### Materials provided
──────────────────────────────

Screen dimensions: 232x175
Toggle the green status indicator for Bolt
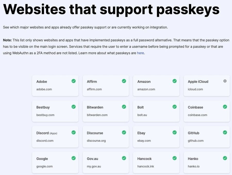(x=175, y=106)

──────────────────────────────

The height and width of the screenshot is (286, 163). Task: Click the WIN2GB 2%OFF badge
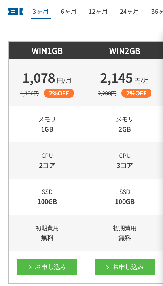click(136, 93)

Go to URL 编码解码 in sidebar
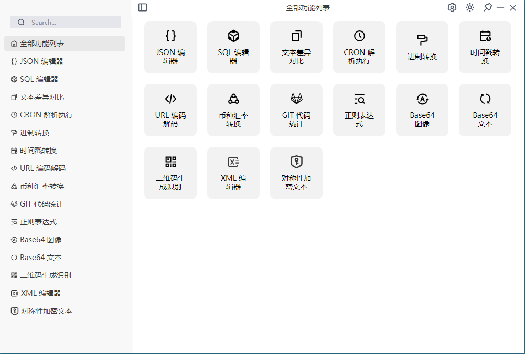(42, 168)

──────────────────────────────

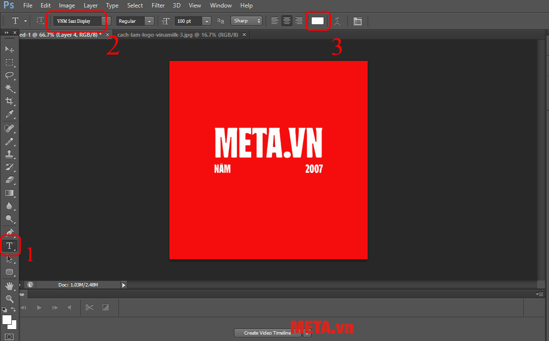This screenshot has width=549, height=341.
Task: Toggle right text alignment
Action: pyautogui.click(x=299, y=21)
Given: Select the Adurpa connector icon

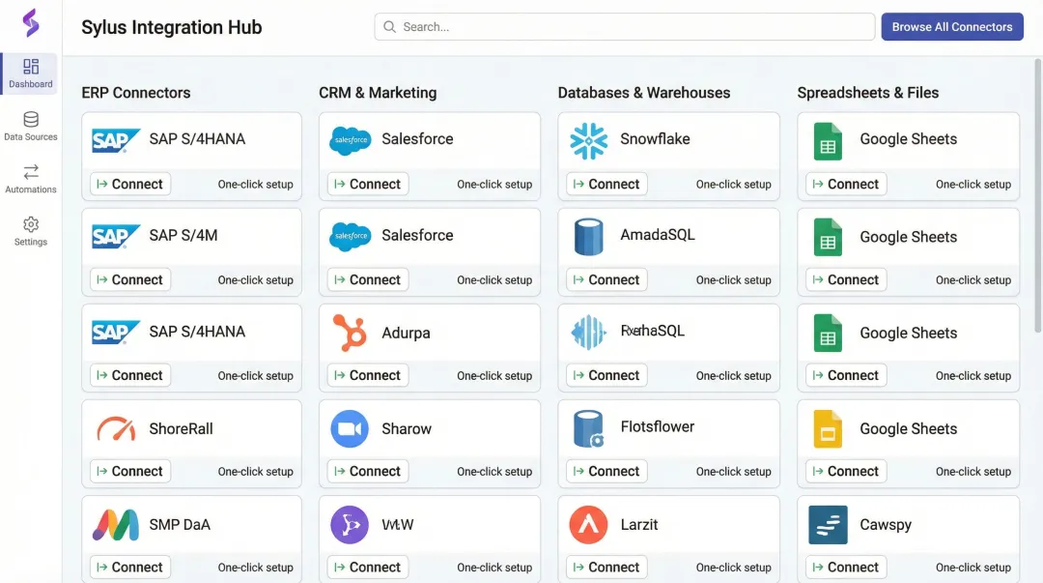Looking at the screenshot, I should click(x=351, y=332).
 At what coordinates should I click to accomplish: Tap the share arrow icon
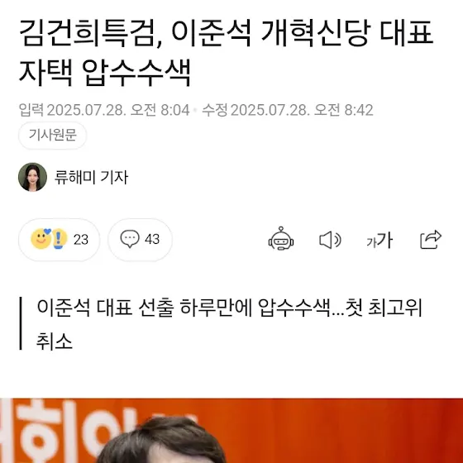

──────────────────────────────

### Description of the task
Count the lines in the items above that contain the word "Toggle". Give only the number.

### Task result
2